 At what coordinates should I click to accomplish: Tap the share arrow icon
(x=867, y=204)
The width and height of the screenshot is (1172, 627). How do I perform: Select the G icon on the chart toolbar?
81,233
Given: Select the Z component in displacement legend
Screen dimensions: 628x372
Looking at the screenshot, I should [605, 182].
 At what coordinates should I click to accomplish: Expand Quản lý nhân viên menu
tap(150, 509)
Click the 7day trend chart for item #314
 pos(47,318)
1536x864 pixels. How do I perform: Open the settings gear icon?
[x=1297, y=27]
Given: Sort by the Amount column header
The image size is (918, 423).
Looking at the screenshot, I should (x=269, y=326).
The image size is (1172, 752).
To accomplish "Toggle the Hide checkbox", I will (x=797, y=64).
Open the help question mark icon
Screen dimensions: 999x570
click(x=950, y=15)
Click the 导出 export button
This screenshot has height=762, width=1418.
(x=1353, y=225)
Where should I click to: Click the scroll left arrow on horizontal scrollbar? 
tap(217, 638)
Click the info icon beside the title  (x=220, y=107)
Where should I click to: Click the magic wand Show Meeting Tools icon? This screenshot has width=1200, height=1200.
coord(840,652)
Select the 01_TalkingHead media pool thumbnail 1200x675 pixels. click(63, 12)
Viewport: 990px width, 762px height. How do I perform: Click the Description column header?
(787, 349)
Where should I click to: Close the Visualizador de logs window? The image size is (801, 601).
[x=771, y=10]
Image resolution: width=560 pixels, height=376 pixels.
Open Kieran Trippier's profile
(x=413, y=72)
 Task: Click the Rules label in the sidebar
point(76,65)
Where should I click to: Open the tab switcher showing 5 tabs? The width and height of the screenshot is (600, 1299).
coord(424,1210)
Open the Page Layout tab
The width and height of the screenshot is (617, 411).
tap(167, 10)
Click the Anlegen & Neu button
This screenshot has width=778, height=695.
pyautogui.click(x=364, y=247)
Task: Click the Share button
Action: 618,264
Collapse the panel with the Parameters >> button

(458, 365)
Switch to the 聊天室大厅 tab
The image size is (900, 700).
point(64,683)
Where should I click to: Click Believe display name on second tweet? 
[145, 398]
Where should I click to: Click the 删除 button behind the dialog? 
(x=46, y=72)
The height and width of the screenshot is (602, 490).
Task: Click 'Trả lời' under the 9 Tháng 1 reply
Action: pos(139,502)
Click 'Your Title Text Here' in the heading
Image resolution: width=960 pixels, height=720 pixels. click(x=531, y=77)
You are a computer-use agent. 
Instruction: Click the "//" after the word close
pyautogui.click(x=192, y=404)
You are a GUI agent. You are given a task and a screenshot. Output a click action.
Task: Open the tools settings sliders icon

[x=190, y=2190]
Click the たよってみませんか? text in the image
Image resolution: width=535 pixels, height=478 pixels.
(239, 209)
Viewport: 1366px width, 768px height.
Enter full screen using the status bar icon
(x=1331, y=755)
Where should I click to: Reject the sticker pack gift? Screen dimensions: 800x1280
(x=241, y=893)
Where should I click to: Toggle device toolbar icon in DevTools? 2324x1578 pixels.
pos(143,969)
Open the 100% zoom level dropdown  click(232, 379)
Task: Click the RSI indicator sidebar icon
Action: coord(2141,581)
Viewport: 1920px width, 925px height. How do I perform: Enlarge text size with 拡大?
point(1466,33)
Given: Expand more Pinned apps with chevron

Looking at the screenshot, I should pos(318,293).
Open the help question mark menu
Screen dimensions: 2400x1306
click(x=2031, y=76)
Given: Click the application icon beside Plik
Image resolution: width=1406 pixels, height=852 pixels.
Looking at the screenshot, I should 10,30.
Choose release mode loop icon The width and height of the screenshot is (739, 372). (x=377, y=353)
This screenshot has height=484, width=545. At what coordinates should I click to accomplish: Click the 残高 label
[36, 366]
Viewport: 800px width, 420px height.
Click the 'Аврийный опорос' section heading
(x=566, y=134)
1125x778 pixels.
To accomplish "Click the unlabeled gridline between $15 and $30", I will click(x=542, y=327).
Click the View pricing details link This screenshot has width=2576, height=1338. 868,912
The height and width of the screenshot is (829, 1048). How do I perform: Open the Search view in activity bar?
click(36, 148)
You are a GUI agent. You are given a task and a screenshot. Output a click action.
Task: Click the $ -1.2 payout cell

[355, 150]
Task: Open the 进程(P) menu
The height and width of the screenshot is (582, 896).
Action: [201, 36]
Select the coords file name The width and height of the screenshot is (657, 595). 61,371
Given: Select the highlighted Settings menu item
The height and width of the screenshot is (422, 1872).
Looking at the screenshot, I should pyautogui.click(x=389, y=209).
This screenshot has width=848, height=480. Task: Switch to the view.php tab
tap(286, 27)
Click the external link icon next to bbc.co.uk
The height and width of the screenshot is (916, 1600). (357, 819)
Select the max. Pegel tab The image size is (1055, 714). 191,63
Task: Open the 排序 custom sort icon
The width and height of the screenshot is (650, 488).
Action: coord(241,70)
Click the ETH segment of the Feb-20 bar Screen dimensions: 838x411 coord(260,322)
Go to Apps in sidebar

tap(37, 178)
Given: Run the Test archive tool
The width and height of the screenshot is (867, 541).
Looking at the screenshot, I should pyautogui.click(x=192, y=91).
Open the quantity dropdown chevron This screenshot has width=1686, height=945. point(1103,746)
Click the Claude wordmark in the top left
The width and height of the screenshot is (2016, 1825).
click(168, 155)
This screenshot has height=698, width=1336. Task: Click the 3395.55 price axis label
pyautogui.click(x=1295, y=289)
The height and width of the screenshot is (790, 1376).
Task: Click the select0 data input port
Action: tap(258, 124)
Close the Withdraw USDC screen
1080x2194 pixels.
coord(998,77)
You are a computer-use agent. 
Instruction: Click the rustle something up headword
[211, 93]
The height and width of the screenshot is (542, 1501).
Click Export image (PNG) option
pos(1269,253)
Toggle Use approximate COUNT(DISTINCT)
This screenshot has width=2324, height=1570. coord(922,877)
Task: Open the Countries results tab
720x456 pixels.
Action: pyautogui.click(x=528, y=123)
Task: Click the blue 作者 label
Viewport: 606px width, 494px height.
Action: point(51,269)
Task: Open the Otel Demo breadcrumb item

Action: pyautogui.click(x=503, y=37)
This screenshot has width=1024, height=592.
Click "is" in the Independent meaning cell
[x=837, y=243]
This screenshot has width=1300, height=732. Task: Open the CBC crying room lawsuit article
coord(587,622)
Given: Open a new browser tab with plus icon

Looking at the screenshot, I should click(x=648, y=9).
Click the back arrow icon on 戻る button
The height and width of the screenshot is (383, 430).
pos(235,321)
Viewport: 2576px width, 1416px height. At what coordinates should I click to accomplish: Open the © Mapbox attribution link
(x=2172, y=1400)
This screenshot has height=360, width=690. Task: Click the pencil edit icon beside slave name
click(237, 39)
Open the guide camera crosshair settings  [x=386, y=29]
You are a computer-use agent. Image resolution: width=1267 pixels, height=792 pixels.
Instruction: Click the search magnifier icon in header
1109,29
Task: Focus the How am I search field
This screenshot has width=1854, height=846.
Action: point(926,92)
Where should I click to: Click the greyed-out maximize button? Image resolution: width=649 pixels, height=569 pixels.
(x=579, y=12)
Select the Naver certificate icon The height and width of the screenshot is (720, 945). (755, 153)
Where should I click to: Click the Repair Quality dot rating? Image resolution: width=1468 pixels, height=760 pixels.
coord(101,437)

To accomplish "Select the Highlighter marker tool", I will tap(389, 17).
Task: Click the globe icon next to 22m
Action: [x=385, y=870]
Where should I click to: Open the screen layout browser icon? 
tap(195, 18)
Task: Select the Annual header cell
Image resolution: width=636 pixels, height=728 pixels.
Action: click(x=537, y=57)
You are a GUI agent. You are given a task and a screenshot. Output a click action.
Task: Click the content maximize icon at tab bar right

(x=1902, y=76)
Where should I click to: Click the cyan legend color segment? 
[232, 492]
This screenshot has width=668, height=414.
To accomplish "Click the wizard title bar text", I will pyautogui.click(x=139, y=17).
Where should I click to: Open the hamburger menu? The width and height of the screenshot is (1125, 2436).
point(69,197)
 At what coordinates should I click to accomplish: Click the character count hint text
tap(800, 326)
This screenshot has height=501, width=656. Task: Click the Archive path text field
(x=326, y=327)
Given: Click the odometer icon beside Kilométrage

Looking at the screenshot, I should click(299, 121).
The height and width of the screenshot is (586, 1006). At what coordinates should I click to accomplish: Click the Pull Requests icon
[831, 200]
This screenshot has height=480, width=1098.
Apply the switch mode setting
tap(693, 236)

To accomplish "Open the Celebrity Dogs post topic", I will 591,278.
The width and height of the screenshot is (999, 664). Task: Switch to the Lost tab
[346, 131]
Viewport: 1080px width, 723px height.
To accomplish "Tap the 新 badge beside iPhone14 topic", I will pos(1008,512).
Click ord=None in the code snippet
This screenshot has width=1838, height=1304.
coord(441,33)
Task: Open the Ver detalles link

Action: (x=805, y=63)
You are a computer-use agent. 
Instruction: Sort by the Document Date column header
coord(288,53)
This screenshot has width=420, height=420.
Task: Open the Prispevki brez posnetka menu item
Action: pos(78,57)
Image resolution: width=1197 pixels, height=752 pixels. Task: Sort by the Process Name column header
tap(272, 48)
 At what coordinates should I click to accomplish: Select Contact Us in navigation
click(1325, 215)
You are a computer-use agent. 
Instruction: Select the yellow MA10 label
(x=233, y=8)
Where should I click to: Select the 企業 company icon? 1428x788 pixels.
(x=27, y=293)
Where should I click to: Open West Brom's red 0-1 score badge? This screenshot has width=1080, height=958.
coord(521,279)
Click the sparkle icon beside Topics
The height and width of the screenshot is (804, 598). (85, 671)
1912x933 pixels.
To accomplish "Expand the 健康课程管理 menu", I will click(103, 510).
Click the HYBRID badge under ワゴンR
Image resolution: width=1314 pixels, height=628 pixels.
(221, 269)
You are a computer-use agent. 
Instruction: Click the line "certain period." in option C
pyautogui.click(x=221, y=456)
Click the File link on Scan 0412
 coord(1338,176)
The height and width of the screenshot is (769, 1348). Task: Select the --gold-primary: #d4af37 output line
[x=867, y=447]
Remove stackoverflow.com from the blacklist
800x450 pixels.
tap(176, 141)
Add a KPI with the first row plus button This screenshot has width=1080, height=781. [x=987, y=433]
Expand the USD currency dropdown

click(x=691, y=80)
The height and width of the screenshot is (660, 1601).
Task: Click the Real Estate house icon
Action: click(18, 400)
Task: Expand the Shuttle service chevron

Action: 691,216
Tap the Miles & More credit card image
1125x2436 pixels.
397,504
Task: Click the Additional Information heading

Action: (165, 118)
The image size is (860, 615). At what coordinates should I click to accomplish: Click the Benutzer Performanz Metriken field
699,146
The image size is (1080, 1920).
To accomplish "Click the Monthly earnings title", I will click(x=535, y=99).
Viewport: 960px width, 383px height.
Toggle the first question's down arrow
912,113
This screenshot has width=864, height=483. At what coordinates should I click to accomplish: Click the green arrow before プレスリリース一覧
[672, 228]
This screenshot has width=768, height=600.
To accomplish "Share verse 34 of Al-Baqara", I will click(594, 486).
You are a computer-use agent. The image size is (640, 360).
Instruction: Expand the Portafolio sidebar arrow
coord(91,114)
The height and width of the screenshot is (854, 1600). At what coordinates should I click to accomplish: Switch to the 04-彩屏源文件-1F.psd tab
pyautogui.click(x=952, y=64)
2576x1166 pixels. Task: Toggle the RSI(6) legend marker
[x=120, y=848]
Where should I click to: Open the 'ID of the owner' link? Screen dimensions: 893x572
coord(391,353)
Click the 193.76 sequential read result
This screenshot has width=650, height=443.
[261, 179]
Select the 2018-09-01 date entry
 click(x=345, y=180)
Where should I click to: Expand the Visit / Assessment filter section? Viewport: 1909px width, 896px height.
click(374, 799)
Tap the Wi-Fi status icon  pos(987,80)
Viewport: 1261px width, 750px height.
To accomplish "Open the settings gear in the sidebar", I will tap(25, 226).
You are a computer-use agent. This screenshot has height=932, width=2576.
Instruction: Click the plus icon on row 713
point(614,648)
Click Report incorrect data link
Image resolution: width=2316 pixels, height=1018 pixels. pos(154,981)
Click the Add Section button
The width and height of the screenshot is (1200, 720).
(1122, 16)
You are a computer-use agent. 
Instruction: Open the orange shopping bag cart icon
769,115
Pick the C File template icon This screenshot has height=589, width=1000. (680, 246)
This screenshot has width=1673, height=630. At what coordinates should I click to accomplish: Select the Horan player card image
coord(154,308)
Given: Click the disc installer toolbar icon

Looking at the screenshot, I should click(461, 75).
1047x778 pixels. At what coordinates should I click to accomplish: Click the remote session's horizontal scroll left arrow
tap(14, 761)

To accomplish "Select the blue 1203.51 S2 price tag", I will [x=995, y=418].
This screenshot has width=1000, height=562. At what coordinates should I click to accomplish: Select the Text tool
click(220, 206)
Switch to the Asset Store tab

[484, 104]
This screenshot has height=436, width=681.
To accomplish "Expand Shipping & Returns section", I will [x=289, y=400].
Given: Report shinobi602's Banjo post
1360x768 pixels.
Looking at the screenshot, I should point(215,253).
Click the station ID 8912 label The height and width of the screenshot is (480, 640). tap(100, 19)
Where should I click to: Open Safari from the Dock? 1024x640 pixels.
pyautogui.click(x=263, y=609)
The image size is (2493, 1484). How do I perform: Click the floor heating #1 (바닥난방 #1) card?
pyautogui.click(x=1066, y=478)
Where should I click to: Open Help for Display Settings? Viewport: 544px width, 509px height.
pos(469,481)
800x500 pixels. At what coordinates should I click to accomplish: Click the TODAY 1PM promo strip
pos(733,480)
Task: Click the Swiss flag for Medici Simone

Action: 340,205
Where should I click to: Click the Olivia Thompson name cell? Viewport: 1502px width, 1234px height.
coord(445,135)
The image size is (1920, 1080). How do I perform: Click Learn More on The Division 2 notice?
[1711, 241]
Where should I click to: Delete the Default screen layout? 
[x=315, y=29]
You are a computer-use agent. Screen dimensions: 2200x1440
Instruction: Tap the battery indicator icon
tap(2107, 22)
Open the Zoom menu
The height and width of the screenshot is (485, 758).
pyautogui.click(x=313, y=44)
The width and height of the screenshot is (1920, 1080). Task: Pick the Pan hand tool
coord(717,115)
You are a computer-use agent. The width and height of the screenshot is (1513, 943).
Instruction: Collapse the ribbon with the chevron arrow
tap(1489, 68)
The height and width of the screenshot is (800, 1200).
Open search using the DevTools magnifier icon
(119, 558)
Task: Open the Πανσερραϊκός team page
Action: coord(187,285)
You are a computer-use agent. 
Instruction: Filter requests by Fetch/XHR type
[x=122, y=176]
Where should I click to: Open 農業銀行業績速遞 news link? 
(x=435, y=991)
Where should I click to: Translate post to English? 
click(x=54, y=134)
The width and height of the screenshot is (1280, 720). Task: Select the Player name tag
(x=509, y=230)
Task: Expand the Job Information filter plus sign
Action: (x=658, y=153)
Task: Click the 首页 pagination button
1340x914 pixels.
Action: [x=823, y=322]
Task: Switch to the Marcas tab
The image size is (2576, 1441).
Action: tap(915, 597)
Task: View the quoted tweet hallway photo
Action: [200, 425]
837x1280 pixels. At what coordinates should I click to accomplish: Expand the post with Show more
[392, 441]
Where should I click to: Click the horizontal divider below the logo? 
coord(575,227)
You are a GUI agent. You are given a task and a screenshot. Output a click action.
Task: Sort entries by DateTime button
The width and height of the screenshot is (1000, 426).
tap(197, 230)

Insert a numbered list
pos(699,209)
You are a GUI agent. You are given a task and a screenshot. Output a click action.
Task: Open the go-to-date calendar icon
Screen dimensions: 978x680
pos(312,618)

##########

> [GIVEN PROBLEM] Rewrite the rows from the line containing "Task: Switch to the Marcas tab" through the end of the rows, both ends included, swapping "numbered list" for "bulleted list" and leaving everything else unchanged.

> [SOLUTION BELOW]
Task: Switch to the Marcas tab
The image size is (2576, 1441).
Action: tap(915, 597)
Task: View the quoted tweet hallway photo
Action: [200, 425]
837x1280 pixels. At what coordinates should I click to accomplish: Expand the post with Show more
[392, 441]
Where should I click to: Click the horizontal divider below the logo? 
coord(575,227)
You are a GUI agent. You are given a task and a screenshot. Output a click action.
Task: Sort entries by DateTime button
The width and height of the screenshot is (1000, 426).
tap(197, 230)

Insert a bulleted list
pos(699,209)
You are a GUI agent. You are given a task and a screenshot. Output a click action.
Task: Open the go-to-date calendar icon
Screen dimensions: 978x680
pos(312,618)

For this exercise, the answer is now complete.